* BEGIN Information supplied *

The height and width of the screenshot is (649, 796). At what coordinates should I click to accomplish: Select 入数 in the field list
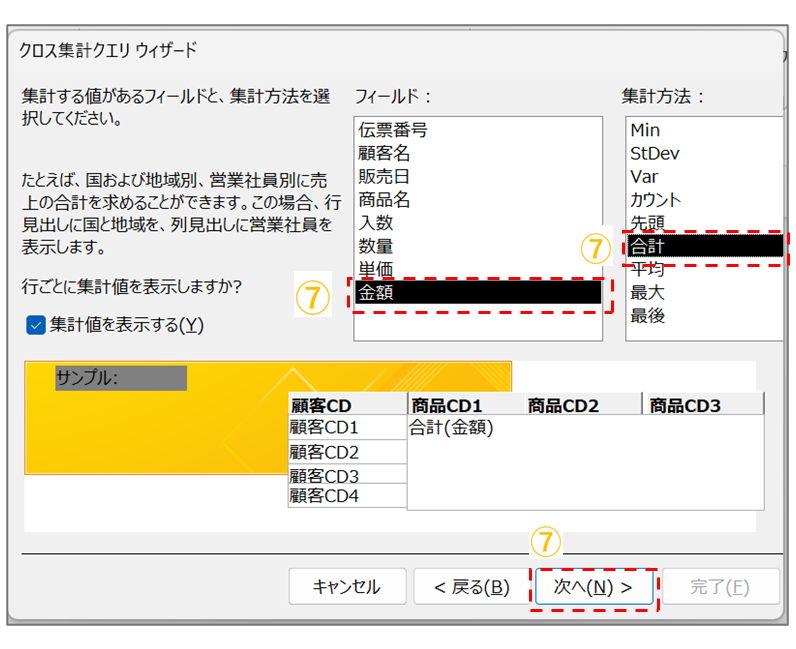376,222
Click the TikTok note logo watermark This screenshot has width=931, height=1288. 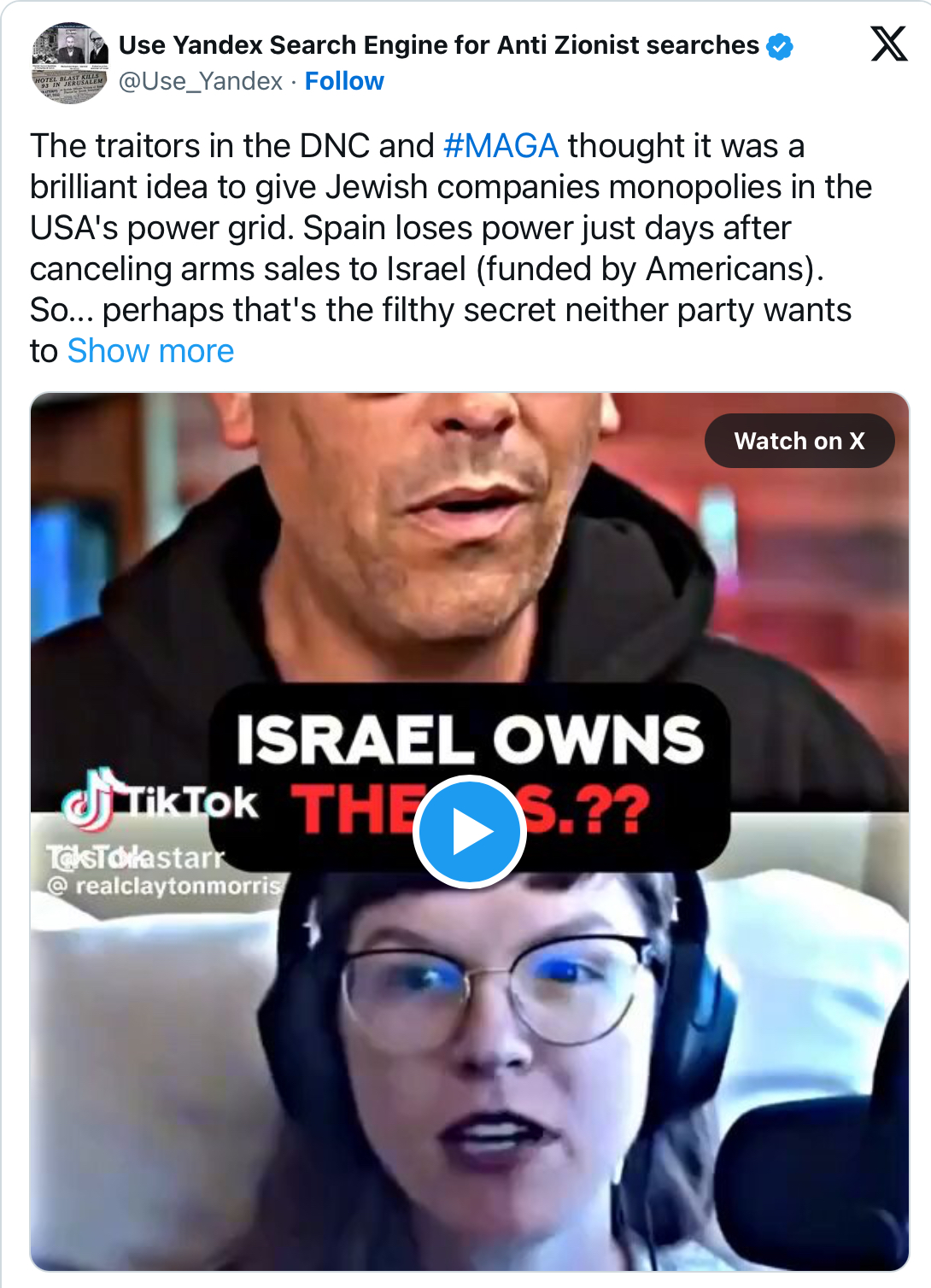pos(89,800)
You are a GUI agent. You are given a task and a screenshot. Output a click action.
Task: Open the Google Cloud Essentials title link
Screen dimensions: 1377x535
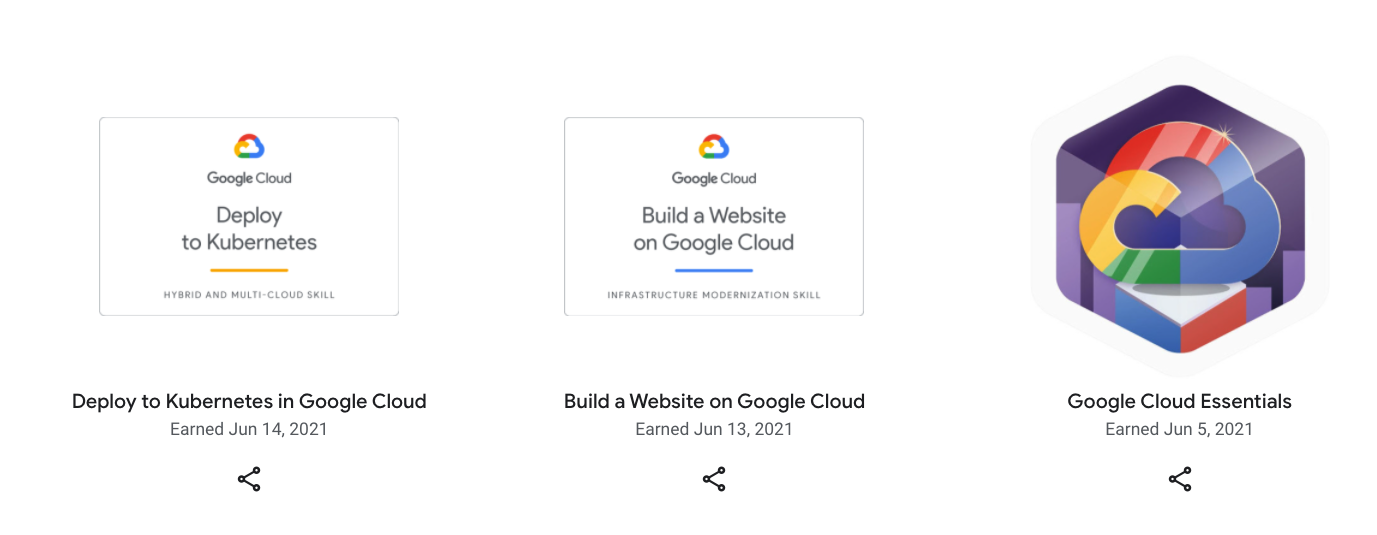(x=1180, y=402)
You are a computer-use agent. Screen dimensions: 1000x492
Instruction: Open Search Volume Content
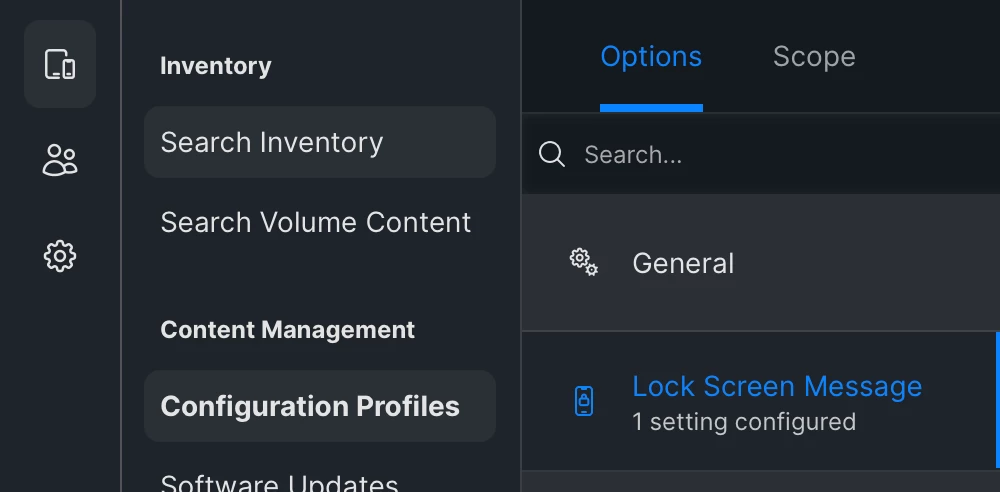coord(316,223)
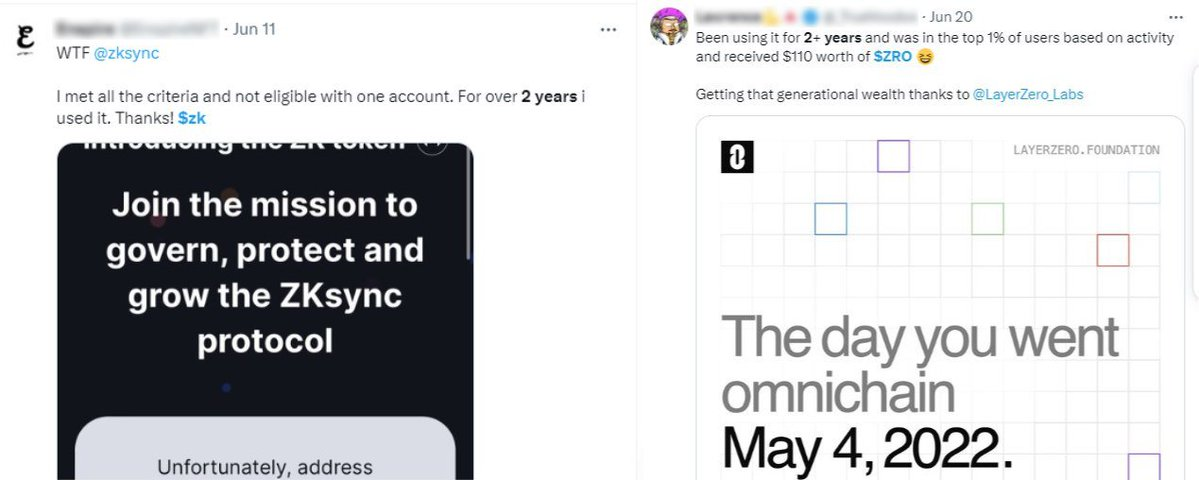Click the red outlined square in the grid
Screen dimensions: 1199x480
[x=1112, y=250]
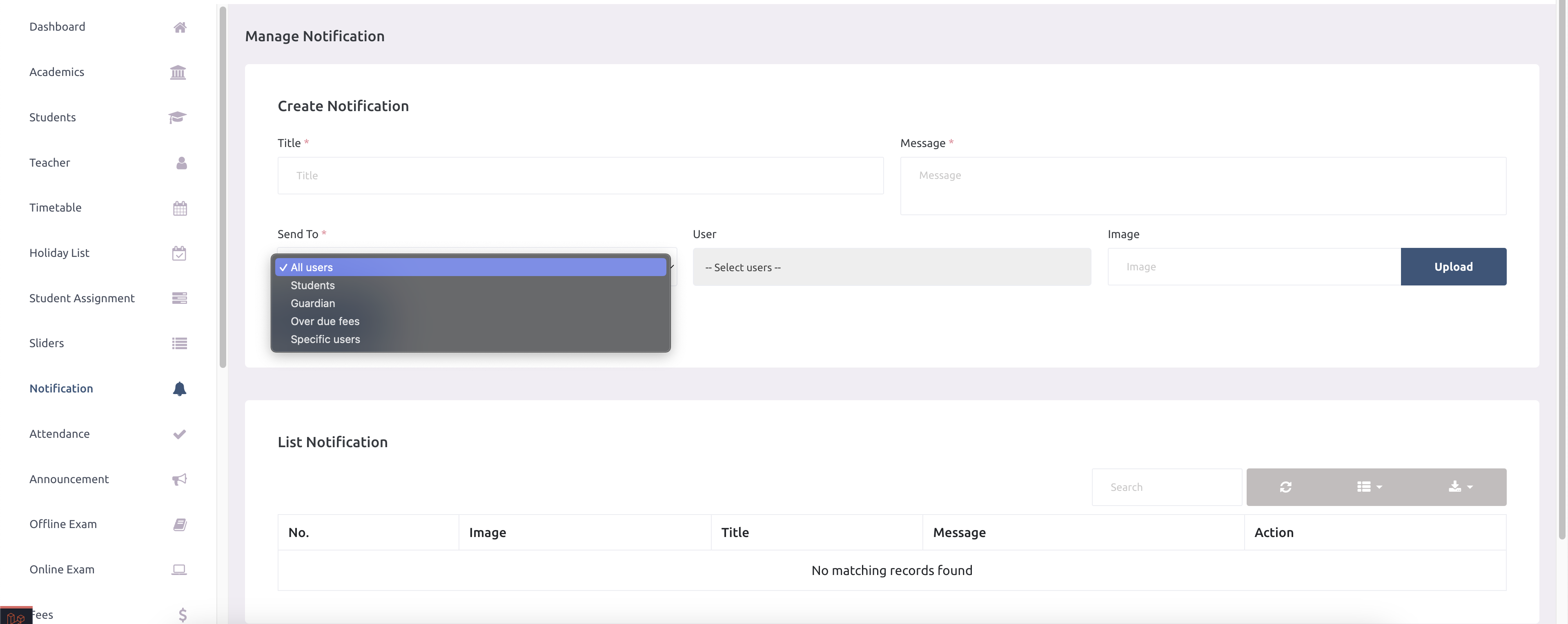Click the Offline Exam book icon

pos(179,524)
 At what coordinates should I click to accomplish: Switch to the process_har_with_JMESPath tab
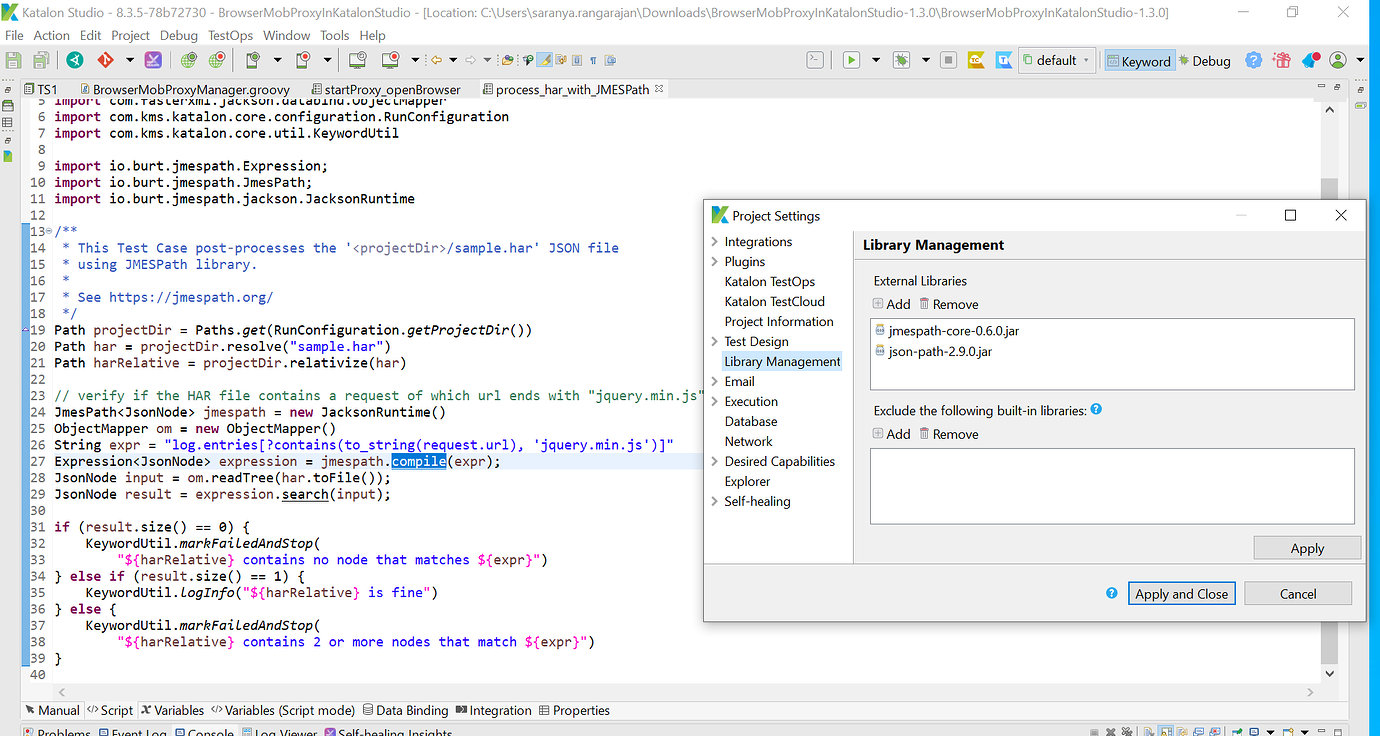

* END Information supplied *

*Task to carry out*
Find every line in the records above that contains the word "agent", and copy each of those lines.

*Task output*
You are a GUI agent. You are given a task and a screenshot. Output a click action.
You are a computer-use agent. Screen dimensions: 1000x492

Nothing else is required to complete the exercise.